Question

Inside a vessel filled with liquid a converging lens is placed as shown in figure. The lens has focal length $15\ \text{cm}$ when in air and has refractive index $\frac{3}{2}$. If the liquid has refractive index $\frac{9}{5}$, the focal length of lens in liquid is

• A. $15\ \text{cm}$
• B. $-60\ \text{cm}$
• C. $90\ \text{cm}$
• D. $-45\ \text{cm}$

Hint:

When a lens is placed in a medium with a refractive index higher than its own material ($\mu_{\text{medium}} > \mu_{\text{lens}}$), it changes its nature! A convex lens becomes concave (diverging, negative focal length) and vice versa.

Answer 1

The Correct Option is D

Step 1: Understanding the Question:
We are given the focal length of a glass lens in air and need to find its new focal length when it is completely immersed in a specific liquid.

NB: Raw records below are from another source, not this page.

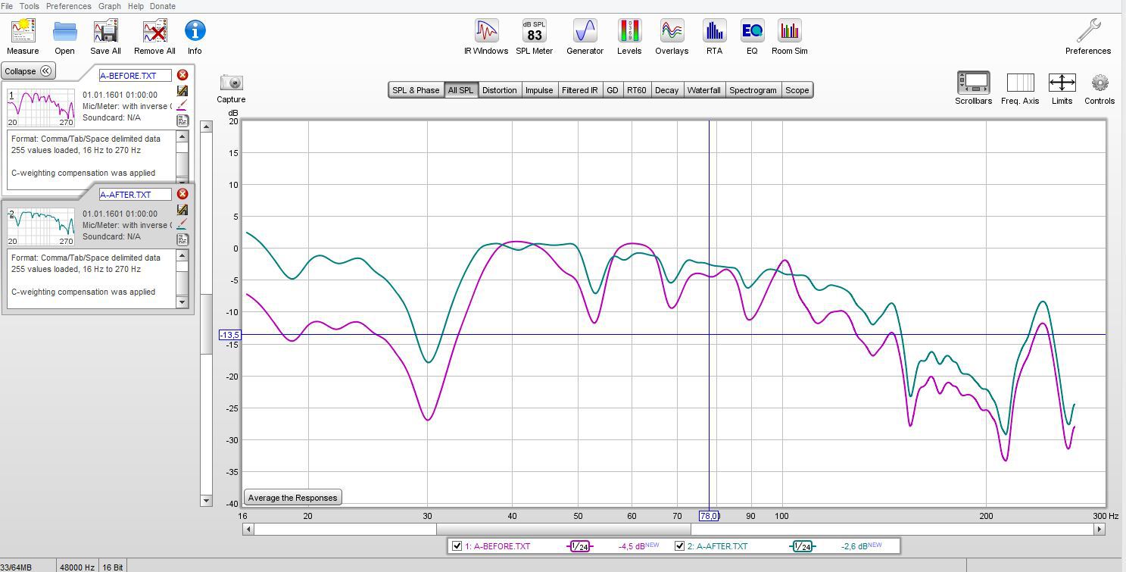Switch to the Waterfall tab

tap(703, 90)
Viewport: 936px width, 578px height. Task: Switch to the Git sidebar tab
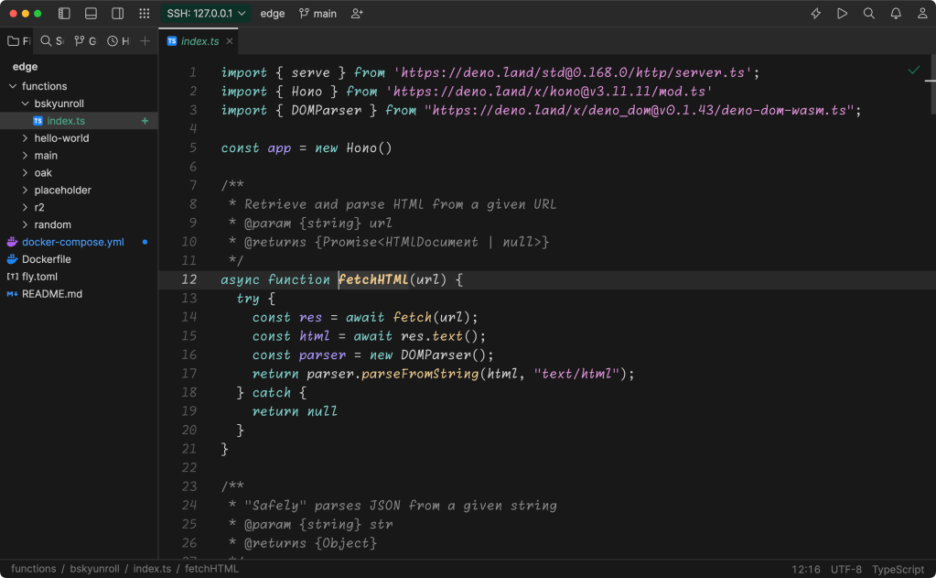[85, 41]
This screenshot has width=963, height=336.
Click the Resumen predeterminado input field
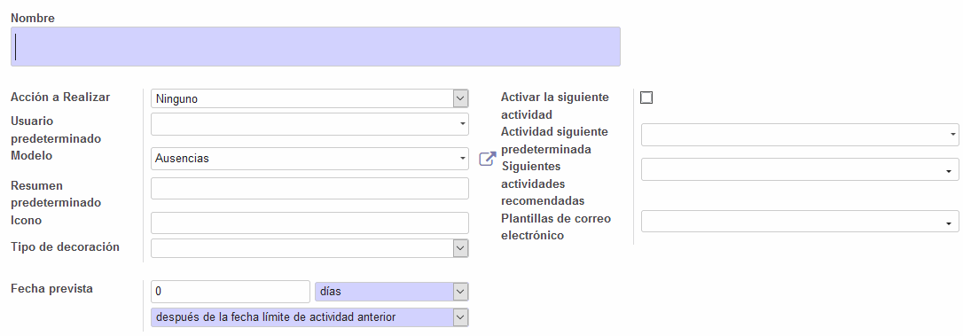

Step 2: Key Formula or Approach:
The Lens Maker's Formula relates the focal length ($f$) to the relative refractive index of the lens material with respect to the surrounding medium:
$$\frac{1}{f} = \left( \frac{\mu_{\text{lens}}}{\mu_{\text{medium}}} - 1 \right) \left( \frac{1}{R_1} - \frac{1}{R_2} \right)$$ Let $K = \left( \frac{1}{R_1} - \frac{1}{R_2} \right)$. We will find $K$ using the air parameters, then use it for the liquid medium.

Step 3: Detailed Explanation:

Case 1: Lens in air
$f_a = 15\ \text{cm}$
$\mu_{\text{lens}} = \frac{3}{2}$
$\mu_{\text{medium}} = \mu_{\text{air}} = 1$
$$\frac{1}{15} = \left( \frac{3/2}{1} - 1 \right) K$$ $$\frac{1}{15} = \left( \frac{3}{2} - 1 \right) K = \frac{1}{2} K$$ $$K = \frac{2}{15}$$

Case 2: Lens in liquid
$\mu_{\text{lens}} = \frac{3}{2}$
$\mu_{\text{medium}} = \frac{9}{5}$
$$\frac{1}{f_l} = \left( \frac{\mu_{\text{lens}}}{\mu_{\text{medium}}} - 1 \right) K$$ $$\frac{1}{f_l} = \left( \frac{3/2}{9/5} - 1 \right) K$$ $$\frac{1}{f_l} = \left( \frac{3 \times 5}{2 \times 9} - 1 \right) K = \left( \frac{15}{18} - 1 \right) K$$ Simplify the fraction ($\frac{15}{18} = \frac{5}{6}$):
$$\frac{1}{f_l} = \left( \frac{5}{6} - 1 \right) K = -\frac{1}{6} K$$ Substitute the value of $K = \frac{2}{15}$:
$$\frac{1}{f_l} = -\frac{1}{6} \times \frac{2}{15} = -\frac{2}{90} = -\frac{1}{45}$$ $$f_l = -45\ \text{cm}$$
The negative sign indicates that the converging (convex) lens behaves as a diverging (concave) lens in this liquid.

Step 4: Final Answer:
The focal length in the liquid is $-45\ \text{cm}$, matching option (D).